- The Washington Times - Thursday, September 24, 2015

Lady Parts Justice, an organization dedicated to reproductive rights, will host its “V to Shining V” party Friday at the District’s Tropicalia in Northwest. The evening will feature dancing and music as a way to raise awareness for reproductive rights and to celebrate womanhood. It is part of a day of simultaneous shindigs nationwide.

MIA drummer Kiran Gandhi will make a special appearance at the event Friday.

“This will be my debut show performing as Madame Gandhi with an all-female band,” Miss Gandhi said in a statement provided to The Washington Times. “My dream has been to perform uplifting music to a crowd who can vibe with it, who connects with it, who sees value in music that directly confronts sexism and describes experiences women have daily,” she said.

Miss Gandhi was much in the news in August when she ran the entirety of the London Marathon while menstruating — and without using any sanitary products. Due to the extensive online backlash she experienced for bleeding freely into her running gear, Miss Gandhi has become an outspoken critic of “period-shaming.”

“It is problematic that we are so awkward, uncomfortable and scared of something so normal,” Miss Gandhi said. “The reason why fear of periods is a problem is that it then makes it OK to silence women who want to ask their friends for a tampon, who may experience pain when on their periods. It makes us live in fear of having a stain, which then makes us more focused on preventing shame than on focusing on the work we have to get done that day.”



Miss Gandhi maintains she had no intention of becoming a cause’s spokeswoman, but life, she said, sometimes provides you a megaphone unexpectedly.

“I have seen women around the world take to blogs, their social media or their immediate public spheres to speak openly about why this issue is important to them,” she said. “The run was as a concrete act, but more than that, it served as a lens through which women and men could engage and debate safely about this issue.

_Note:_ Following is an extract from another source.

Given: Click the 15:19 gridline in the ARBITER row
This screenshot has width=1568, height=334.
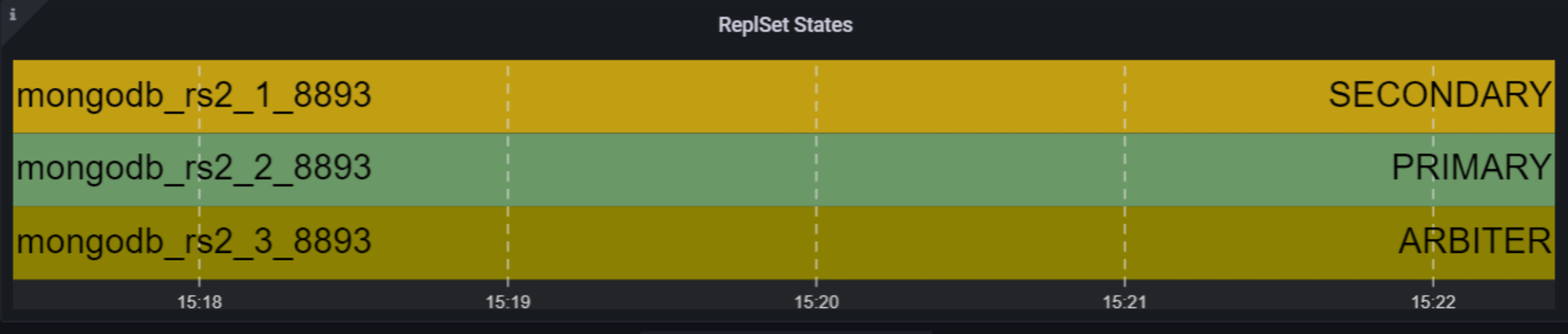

“For this, it felt empowering to take on any backlash that came my way, because the larger good was that it enabled people around the world to have a direct place to express their own voices.”

For Friday’s event Miss Gandhi will perform a song she co-wrote with Rupi Kaur, “a fellow period stigma abolitionist,” with an inspiring message of “I have my own voice, and no, I am not afraid.”

The event will feature golden uterus flash tattoos. More information is available at LadyPartsJustice.com.

“I am so inspired by the work Lady Parts Justice has been doing,” Miss Gandhi said, “and I think there is nothing more powerful than combining the arts with social justice.”